Текст книги "Адам и Ева"
Автор книги: Гудзь-Марков
Жанр: Исторические приключения, Приключения
Возрастные ограничения: +16
сообщить о неприемлемом содержимом
Текущая страница: 4 (всего у книги 26 страниц) [доступный отрывок для чтения: 9 страниц]
Глава 9
Доктор Майер, живя и работая в Гамбурге, один день в две недели читал студентам лекции в университете Франкфурта-на-Майне. Он обладал редким счастливым даром современную генетику, закодированную терминологическим языком ученых до крайней степени запутанности и оттого представляющуюся неприступной цитаделью, преподносить доходчиво для восприятия десятилетнего ребенка, используя две руки, пару собственных глаз и образную речь, которая присуща классикам литературы золотого века, а еще пастухам и рыбакам. Сам доктор, стоя у доски, представлял животные и растительные клетки и процессы, в них происходящие, как зримые действа и излагал их так, что не понять их было невозможно. И у слушателей вырастали крылья от веры в собственные возможности. Крайне сложные задачи, на решение которых уходили десятилетия усилий всей современной генетики, представлялись доктором не сложнее приготовления лукового супа.
Ощущая удовлетворение слушателей, и доктор Майер всякий раз на лекции обретал второе дыхание, вдохновляясь и на изложение новых методов исследования живой клетки, и на неблизкую дорогу от Гамбурга до Франкфурта-на-Майне, которую он преодолевал то поездом, то самолетом.
Франкфурт с центром из высоких зданий из стекла и стали, вмещающих финансовые мозг и сердце Германии, пленил доктора на удивление гармоничным сочетанием немецкого консерватизма в характере и укладе жизни и в архитектуре с бешеным прогрессом современности. Днем после лекции доктор Майер обедал в центре гудящего города под вальмовыми сводами дома пятнадцатого столетия, любуясь в окне видами ультрасовременного Франкфурта со сверкающими на солнце небоскребами, обвитыми эстакадами скоростных трас, и окружающими их черепичными крышами зданий эпохи пламенеющей готики и реформации. На широком блюде красовались дымящаяся толстая, румяная свиная отбивная, укрытая листом салата, и две печеные картофелины с веточкой укропа. В литровом бокале пенилось янтарное пиво. Ресторан глухо шумел, подобно муравейнику, укрытому под вечнозелеными ветвями столетней ели на прогреваемой полуденным солнцем лесной опушке. Все вокруг дышало сытостью и довольством. Биение экономического сердца Германии ощущалось здесь как мерные удары старинных часов, украшавших неоштукатуренную кирпичную стену ресторана.
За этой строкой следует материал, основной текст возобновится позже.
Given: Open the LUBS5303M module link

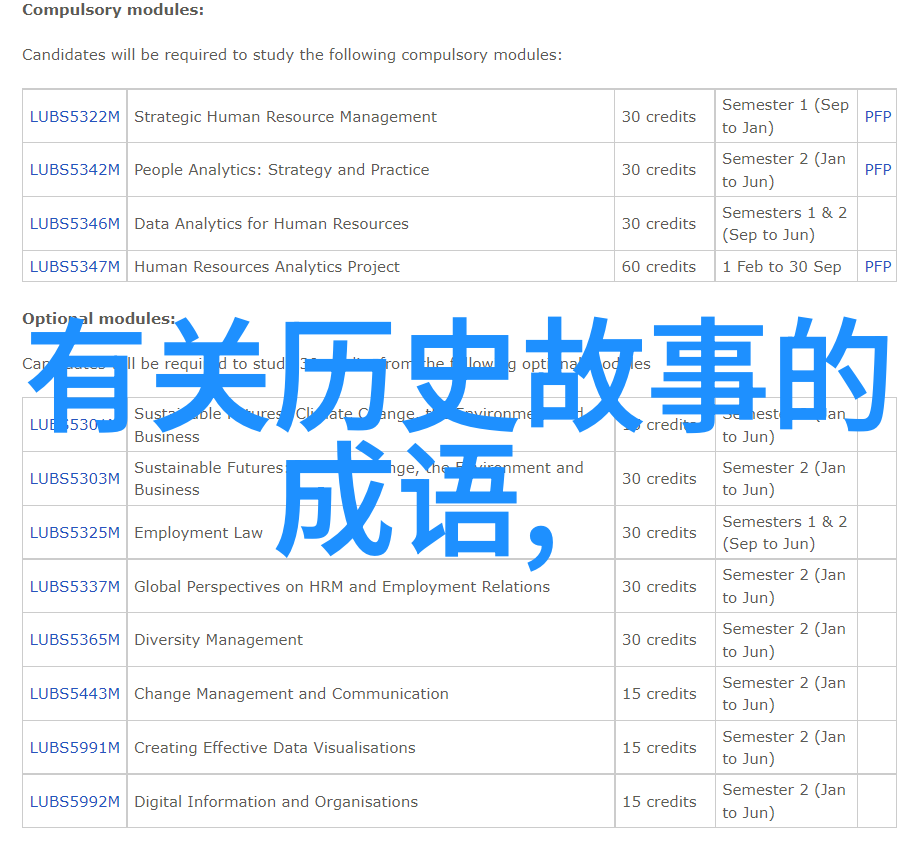Looking at the screenshot, I should point(74,479).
Доктор Майер, имея серьезную нагрузку, следил за своей физической формой, и портовый Гамбург с многоводной Эльбой, впадающей в Северное море, предоставлял ему идеальные возможности сочетать приятное с полезным, используя велосипед, каяк и собственный парусник с каютой, нередко служившей ночным пристанищем. Гамбург, разделенный Эльбой на уставленный морскими контейнерами, кажущийся бесконечным порт на юге и противостоящий ему на севере старый центр с нагромождением монументальных кирпичных зданий, с церковными колокольнями над ними и укрытыми зеленью кварталами частных домов, похожих на сказочные королевства, представлялся доктору Майеру открытой книгой, восприятием которой он не мог пресытиться. Его лаборатория являла собой спрута, мгновенно впитывающего все самое передовое со всех континентов, и по своим аналитическим возможностям она стояла в первом ряду себе подобных.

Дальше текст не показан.